Where the line containing "Given: Click Kerwin Bell's attempts value 5" appears below, start there and repeat each line exactly to the end. Leave the pictures out.

START MATERIAL FOR THIS EXERCISE

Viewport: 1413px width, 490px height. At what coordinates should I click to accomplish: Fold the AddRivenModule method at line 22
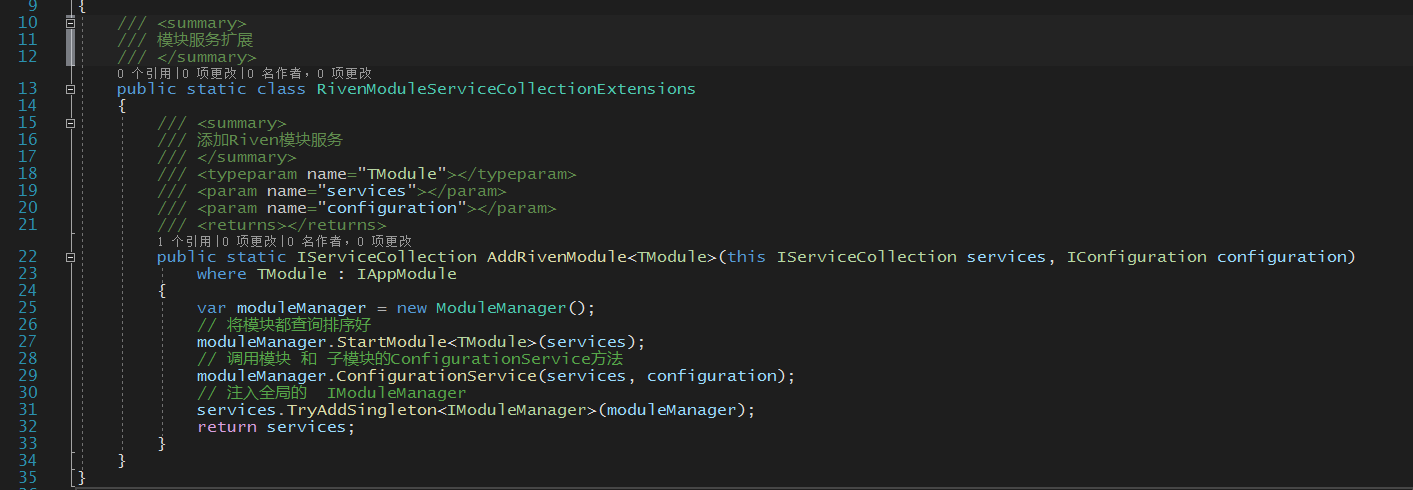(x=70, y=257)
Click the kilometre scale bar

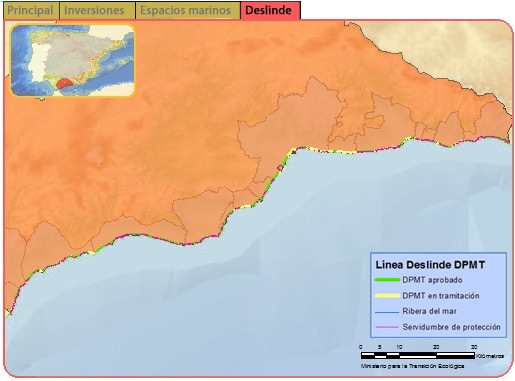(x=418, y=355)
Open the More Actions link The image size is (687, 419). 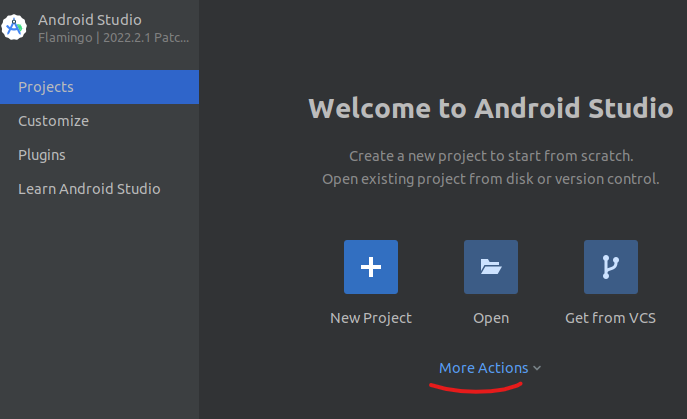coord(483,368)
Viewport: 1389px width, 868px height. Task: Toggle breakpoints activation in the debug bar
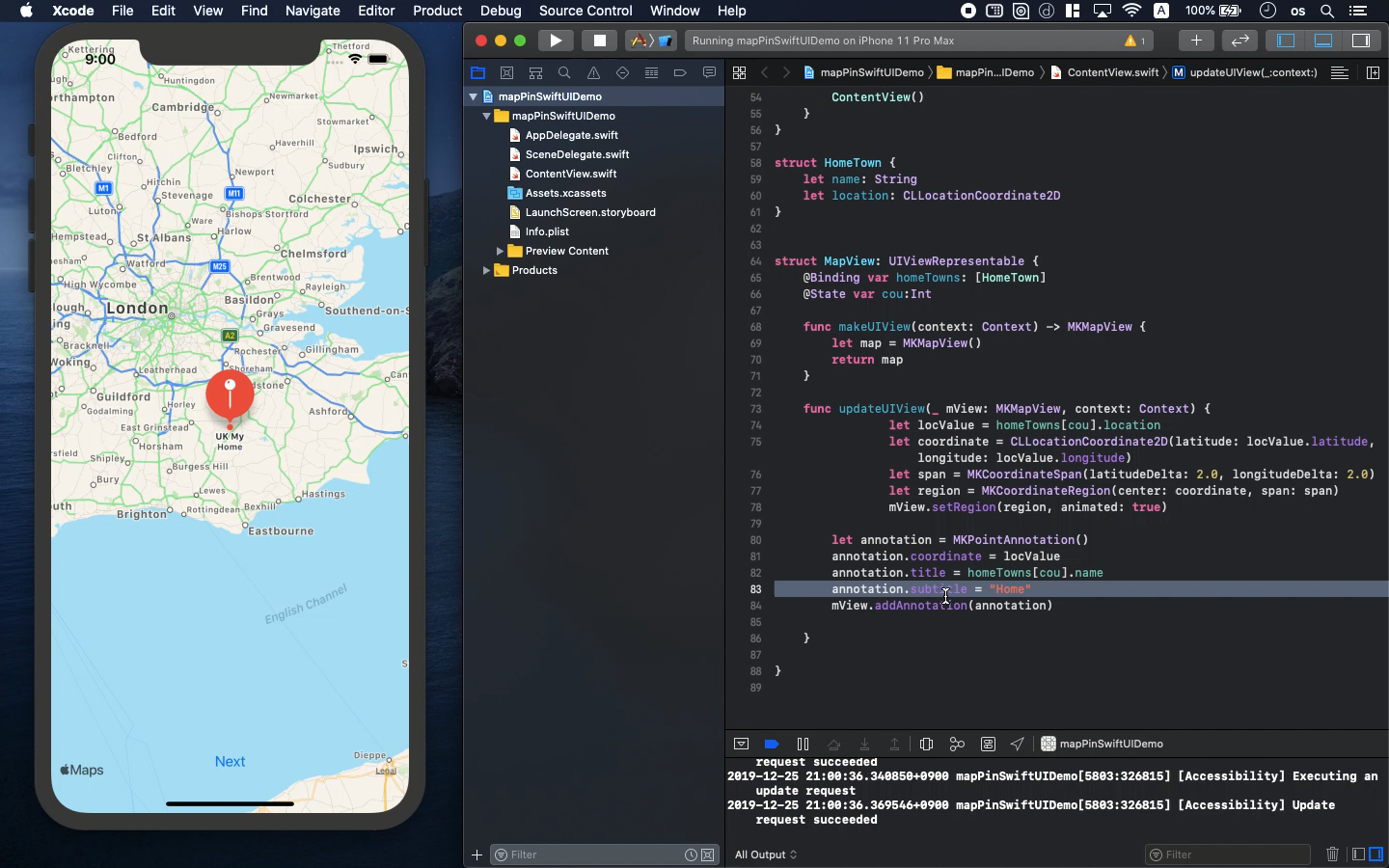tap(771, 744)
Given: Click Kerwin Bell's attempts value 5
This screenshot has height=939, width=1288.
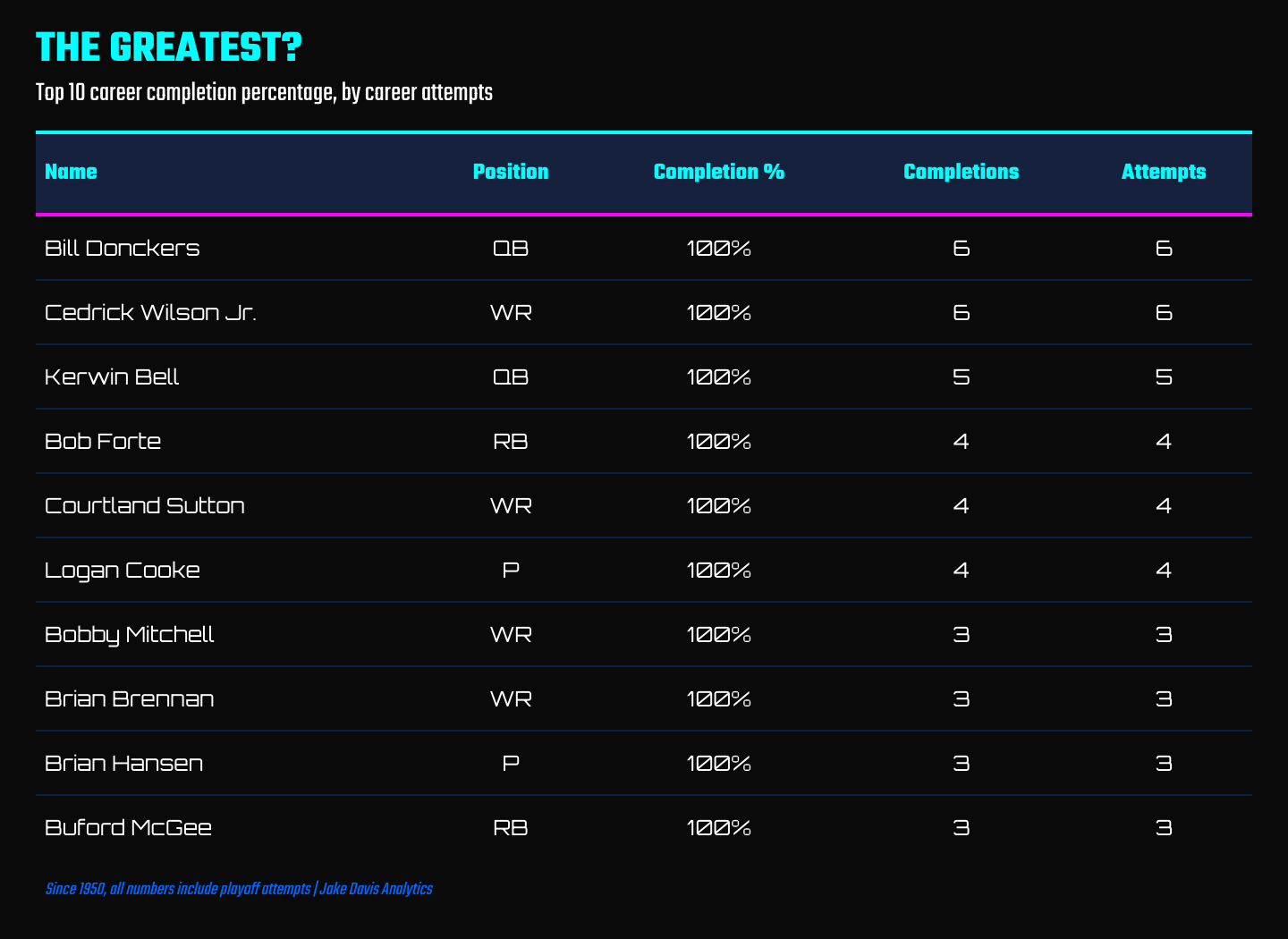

END MATERIAL FOR THIS EXERCISE

FINAL ANSWER:
Given: Click Kerwin Bell's attempts value 5
This screenshot has height=939, width=1288.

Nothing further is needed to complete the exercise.